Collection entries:
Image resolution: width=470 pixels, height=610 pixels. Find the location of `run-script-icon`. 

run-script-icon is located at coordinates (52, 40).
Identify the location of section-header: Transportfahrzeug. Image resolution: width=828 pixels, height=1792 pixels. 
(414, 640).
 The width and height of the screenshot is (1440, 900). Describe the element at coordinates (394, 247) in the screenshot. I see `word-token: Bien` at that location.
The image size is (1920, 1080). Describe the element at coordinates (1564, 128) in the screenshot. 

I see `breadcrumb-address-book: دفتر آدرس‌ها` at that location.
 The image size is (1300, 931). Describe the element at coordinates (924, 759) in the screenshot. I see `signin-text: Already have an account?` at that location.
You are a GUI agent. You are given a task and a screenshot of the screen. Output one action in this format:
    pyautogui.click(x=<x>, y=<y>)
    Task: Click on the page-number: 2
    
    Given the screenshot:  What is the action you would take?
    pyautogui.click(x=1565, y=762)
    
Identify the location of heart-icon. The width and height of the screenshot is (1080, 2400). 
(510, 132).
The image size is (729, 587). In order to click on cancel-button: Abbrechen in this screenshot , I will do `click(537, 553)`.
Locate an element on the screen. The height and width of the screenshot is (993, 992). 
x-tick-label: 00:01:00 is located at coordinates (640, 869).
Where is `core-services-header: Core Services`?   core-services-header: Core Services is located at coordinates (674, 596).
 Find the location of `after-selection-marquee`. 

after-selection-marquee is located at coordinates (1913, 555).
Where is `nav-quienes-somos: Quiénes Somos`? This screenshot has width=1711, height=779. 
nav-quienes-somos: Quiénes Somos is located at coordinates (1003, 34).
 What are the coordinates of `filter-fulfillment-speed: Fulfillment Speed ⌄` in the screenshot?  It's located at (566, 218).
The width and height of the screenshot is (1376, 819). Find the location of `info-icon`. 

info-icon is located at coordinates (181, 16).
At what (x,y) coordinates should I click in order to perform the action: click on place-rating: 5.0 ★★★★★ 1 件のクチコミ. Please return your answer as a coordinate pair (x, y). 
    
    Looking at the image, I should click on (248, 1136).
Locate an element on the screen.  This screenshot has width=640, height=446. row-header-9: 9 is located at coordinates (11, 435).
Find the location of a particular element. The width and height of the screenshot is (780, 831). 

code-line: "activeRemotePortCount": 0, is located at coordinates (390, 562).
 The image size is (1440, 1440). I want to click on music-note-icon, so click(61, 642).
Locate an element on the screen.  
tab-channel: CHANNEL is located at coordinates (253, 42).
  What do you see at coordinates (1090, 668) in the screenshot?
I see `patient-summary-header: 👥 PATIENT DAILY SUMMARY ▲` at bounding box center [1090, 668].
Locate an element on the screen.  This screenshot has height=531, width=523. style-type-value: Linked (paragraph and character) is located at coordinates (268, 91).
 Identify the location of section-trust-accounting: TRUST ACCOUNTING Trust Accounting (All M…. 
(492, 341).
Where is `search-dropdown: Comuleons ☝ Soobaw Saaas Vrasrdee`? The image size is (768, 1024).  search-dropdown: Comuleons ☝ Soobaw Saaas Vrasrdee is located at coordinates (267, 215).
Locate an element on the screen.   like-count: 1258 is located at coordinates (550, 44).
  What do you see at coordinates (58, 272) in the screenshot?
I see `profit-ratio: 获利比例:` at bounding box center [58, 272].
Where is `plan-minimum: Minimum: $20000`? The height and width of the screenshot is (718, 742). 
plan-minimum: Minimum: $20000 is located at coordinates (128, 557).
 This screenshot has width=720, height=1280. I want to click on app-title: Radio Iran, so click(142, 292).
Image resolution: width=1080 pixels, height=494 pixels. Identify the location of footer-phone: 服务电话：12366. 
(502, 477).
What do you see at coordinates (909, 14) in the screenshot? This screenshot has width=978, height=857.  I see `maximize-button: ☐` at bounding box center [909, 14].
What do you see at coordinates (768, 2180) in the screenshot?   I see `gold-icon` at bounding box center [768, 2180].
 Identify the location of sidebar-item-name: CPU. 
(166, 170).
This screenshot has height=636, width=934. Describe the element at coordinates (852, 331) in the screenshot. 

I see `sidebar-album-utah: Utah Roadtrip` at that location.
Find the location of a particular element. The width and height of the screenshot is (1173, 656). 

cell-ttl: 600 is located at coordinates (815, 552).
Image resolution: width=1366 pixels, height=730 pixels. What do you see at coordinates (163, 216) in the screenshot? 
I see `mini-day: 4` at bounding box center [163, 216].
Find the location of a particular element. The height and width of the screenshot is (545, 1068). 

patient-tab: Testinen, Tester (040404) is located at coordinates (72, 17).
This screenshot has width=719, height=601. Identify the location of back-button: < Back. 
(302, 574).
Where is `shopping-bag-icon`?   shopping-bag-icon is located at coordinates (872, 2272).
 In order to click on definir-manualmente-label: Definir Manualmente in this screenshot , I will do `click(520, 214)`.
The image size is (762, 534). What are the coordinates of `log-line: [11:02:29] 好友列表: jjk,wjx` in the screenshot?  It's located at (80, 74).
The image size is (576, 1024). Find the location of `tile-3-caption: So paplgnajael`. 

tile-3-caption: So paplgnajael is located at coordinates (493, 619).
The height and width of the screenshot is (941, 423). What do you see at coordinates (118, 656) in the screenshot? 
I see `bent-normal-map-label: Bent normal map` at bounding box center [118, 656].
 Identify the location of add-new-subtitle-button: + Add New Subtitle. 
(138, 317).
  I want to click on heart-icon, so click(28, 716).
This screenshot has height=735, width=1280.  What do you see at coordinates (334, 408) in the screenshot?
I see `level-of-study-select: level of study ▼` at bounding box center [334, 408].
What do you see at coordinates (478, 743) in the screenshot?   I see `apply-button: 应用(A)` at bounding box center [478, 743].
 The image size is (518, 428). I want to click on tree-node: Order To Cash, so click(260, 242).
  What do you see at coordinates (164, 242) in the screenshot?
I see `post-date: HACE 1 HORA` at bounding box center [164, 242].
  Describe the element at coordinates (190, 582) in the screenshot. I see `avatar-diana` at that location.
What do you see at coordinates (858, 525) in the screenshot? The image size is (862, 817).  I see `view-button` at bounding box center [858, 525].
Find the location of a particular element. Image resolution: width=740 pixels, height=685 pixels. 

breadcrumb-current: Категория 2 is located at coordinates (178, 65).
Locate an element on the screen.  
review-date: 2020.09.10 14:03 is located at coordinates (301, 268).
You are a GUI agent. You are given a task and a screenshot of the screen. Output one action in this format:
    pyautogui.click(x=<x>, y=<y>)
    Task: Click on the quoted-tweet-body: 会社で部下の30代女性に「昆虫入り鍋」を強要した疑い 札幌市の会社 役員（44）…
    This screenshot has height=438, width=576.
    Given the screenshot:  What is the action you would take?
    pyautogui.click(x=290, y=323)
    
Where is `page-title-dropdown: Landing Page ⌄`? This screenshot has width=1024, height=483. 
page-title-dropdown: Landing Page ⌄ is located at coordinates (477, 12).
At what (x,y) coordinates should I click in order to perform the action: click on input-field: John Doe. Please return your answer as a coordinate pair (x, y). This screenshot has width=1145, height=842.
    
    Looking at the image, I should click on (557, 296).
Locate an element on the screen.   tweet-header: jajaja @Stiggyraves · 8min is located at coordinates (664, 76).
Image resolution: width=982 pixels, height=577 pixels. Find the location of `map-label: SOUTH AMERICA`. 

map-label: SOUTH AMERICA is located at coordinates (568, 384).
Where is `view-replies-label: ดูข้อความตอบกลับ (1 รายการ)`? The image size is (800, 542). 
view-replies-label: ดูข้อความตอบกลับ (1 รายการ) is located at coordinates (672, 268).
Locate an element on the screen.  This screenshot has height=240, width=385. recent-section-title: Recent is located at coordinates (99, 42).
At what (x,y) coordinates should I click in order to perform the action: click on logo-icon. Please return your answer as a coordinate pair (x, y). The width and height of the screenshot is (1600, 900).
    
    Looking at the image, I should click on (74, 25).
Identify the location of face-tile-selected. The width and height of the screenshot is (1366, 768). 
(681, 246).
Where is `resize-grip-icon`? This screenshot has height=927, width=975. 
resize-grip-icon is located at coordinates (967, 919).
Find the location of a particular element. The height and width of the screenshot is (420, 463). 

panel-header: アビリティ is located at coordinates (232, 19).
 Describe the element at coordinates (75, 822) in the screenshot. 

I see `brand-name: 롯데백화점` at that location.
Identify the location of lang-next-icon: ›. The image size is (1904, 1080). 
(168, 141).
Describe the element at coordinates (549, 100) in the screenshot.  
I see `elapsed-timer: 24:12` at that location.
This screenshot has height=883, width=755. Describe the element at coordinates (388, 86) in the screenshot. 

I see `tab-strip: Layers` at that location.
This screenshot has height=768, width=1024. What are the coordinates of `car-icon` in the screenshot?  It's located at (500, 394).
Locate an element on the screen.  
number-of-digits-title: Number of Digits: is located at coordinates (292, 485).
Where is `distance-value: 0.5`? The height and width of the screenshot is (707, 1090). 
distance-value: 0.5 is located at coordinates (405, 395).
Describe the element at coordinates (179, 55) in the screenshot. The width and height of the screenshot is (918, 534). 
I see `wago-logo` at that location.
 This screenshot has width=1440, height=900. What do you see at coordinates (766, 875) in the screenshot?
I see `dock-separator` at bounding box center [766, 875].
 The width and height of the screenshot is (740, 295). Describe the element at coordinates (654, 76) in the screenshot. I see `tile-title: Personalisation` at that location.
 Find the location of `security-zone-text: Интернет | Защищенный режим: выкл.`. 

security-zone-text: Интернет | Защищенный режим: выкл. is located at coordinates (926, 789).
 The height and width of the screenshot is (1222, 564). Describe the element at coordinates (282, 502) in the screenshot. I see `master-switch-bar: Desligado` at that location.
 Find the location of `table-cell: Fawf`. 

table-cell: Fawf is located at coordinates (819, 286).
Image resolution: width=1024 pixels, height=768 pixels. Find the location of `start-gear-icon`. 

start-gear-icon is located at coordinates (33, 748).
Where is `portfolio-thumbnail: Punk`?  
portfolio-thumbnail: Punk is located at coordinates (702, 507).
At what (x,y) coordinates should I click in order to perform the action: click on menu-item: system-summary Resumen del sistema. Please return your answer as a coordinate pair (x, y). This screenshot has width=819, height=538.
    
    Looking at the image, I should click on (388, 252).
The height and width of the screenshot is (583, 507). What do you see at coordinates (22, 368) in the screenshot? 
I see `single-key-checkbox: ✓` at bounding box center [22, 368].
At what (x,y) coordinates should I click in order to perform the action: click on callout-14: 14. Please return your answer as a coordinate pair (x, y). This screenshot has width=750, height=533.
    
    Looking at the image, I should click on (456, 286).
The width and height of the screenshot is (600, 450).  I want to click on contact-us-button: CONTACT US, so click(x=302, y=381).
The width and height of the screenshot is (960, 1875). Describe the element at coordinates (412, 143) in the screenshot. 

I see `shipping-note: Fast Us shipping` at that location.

## EXERCISE DIRECTIONS
Copy out the lines from the one containing "The image size is (1920, 1080)." through the one containing "coordinates (674, 596).", including both of those lines.

## TASK RESULT
The image size is (1920, 1080). Describe the element at coordinates (1564, 128) in the screenshot. 

I see `breadcrumb-address-book: دفتر آدرس‌ها` at that location.
 The image size is (1300, 931). Describe the element at coordinates (924, 759) in the screenshot. I see `signin-text: Already have an account?` at that location.
You are a GUI agent. You are given a task and a screenshot of the screen. Output one action in this format:
    pyautogui.click(x=<x>, y=<y>)
    Task: Click on the page-number: 2
    
    Given the screenshot:  What is the action you would take?
    pyautogui.click(x=1565, y=762)
    
Identify the location of heart-icon. The width and height of the screenshot is (1080, 2400). 
(510, 132).
The image size is (729, 587). In order to click on cancel-button: Abbrechen in this screenshot , I will do `click(537, 553)`.
Locate an element on the screen. The height and width of the screenshot is (993, 992). 
x-tick-label: 00:01:00 is located at coordinates (640, 869).
Where is `core-services-header: Core Services`?   core-services-header: Core Services is located at coordinates (674, 596).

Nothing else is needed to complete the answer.